Abemaciclib Improves PFS in Tough-to-Treat Meningiomas

Findings from the phase 2 Alliance A071401 trial (NCT02523014) showed that the CDK4/6 inhibitor abemaciclib (Verzenio) yielded improvements in progression-free survival at 6 months (PFS6) in patients with recurrent or progressive grade 2 or 3 meningiomas harboring a somatic NF2 or CDK pathway alteration.

Data published in Nature Medicine showed that the PFS6 was 58% (95% CI, 36.6%-77.9%; 90% CI, 39.7%-75.4%) in the primary analysis cohort (n = 14/24), significantly exceeding the prespecified success threshold and meeting the primary end point. While no objective tumor responses were observed, the best response was stable disease in 67% (95% CI, 44.7%-84.4%) of patients, a clinically meaningful outcome for tumors that were previously progressing.
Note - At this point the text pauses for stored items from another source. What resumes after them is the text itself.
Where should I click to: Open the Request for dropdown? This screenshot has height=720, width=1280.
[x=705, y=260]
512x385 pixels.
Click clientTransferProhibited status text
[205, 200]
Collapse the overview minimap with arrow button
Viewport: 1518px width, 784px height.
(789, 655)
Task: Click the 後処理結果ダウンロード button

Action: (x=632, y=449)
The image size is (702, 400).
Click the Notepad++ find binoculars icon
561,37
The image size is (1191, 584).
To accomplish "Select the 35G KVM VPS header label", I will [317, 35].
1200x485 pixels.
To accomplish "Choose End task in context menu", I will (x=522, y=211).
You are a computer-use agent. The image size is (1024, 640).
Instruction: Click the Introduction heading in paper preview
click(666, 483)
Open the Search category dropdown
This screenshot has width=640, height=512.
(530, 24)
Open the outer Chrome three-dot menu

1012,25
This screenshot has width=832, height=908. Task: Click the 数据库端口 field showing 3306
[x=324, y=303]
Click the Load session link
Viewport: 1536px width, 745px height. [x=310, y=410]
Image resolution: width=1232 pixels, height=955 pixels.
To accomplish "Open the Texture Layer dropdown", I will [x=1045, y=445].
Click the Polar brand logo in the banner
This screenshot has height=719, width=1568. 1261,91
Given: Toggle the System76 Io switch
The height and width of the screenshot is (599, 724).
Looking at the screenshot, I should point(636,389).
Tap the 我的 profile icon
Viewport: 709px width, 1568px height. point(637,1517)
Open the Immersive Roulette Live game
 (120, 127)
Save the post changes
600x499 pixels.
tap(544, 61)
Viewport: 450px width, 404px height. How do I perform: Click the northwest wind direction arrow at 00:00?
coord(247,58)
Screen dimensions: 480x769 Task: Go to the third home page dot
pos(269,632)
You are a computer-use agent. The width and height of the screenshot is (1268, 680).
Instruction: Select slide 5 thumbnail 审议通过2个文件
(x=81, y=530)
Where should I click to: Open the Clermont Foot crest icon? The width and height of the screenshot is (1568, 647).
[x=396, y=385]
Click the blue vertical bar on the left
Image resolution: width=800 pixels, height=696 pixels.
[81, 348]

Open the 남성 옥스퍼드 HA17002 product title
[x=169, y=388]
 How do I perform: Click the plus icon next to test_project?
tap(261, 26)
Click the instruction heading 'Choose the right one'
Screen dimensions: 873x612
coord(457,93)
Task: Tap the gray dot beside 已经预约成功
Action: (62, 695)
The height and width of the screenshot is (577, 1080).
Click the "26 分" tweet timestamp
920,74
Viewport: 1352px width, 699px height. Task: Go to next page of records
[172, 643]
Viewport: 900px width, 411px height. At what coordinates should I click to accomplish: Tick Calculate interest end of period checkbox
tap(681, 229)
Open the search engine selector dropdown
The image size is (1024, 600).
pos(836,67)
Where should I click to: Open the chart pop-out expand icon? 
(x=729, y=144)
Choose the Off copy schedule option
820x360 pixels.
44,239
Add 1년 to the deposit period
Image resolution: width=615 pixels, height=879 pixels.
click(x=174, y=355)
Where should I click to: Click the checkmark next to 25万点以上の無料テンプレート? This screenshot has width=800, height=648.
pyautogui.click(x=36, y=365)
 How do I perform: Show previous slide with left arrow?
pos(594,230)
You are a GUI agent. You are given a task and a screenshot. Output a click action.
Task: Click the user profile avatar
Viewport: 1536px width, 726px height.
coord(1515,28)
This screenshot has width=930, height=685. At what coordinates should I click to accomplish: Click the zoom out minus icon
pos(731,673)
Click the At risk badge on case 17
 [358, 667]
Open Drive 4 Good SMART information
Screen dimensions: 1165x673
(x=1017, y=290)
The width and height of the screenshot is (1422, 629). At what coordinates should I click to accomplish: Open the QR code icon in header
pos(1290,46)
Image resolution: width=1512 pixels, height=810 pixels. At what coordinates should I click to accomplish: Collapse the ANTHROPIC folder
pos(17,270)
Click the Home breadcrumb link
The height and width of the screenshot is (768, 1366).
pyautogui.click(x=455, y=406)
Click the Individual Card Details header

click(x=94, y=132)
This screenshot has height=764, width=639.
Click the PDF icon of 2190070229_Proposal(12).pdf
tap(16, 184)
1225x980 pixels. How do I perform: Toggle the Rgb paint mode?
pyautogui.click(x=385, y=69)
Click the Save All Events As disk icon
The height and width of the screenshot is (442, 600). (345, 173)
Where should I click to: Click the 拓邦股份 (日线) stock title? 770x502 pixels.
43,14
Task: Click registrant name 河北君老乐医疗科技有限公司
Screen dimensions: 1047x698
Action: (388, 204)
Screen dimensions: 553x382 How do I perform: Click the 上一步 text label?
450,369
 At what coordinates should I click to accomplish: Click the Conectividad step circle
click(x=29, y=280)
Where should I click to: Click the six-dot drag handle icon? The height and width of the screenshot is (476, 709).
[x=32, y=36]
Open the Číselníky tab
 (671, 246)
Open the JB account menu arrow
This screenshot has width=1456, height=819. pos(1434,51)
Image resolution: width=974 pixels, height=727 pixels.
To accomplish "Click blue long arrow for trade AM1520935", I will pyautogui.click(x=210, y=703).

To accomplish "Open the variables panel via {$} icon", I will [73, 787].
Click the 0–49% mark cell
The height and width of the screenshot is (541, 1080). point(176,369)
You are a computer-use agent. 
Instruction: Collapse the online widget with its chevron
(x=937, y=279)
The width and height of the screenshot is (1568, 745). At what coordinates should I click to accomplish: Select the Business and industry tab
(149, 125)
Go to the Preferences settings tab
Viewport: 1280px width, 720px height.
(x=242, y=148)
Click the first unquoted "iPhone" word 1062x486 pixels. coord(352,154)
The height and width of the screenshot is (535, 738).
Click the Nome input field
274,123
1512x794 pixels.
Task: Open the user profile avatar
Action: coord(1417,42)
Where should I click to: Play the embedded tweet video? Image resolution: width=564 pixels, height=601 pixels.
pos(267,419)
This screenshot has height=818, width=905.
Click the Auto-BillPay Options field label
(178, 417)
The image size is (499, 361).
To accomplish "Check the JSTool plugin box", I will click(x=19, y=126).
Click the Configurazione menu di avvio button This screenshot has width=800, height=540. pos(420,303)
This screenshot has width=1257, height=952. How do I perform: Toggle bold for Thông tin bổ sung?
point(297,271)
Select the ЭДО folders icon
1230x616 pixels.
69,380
The median PFS was 10.1 months (95% CI, 3.6-20.2) for the first 24 evaluable patients and 7.6 months (95% CI, 3.6-17.1) for all 35 evaluable patients. In the 23 patients who achieved stable disease, the median PFS was 11.1 months (95% CI, 8.1-20.6). The median overall survival was 29.1 months (95% CI, 26.3-not evaluable) in both the primary analysis cohort of 24 patients and full evaluable cohort of 35 patients.

Exploratory analysis revealed that patients with NF2 alterations alone experienced a significantly longer PFS of 12.1 months compared with those with CDK pathway alterations. The treatment was well tolerated, with a safety profile consistent with prior studies of abemaciclib. The trial validates the feasibility of genomically driven studies for meningioma and establishes abemaciclib as a therapy warranting further investigation.

In an interview with Targeted Oncology, senior author Priscilla Brastianos, MD, neuro-oncologist with the Mass General Brigham Cancer Institute and co-chair of the Alliance Neuro-Oncology Committee, discussed the findings and their implications for this patient population, for whom effective systemic treatments are severely limited.

Targeted Oncology: What are the unmet needs in this patient population that inspired this research?

Priscilla Brastianos, MD: Patients with meningiomas that recur or progress after surgery and radiation have very limited systemic treatment options, and there is no established standard therapy in that setting. This is particularly true for higher-grade disease, where recurrence rates are higher and outcomes are poorer, making the need for effective, biology-driven therapies urgent.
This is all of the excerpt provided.